■ Input records ■
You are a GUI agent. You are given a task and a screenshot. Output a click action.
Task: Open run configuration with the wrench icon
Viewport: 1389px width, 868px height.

...

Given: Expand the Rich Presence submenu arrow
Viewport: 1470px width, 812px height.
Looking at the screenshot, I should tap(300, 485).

■ Exercise instructions ■
Reproduce exactly the entries above, limited to the lines from the one with "You are a GUI" through the one with "Viewport: 1389px width, 868px height.", both included.

■ Expected answer ■
You are a GUI agent. You are given a task and a screenshot. Output a click action.
Task: Open run configuration with the wrench icon
Viewport: 1389px width, 868px height.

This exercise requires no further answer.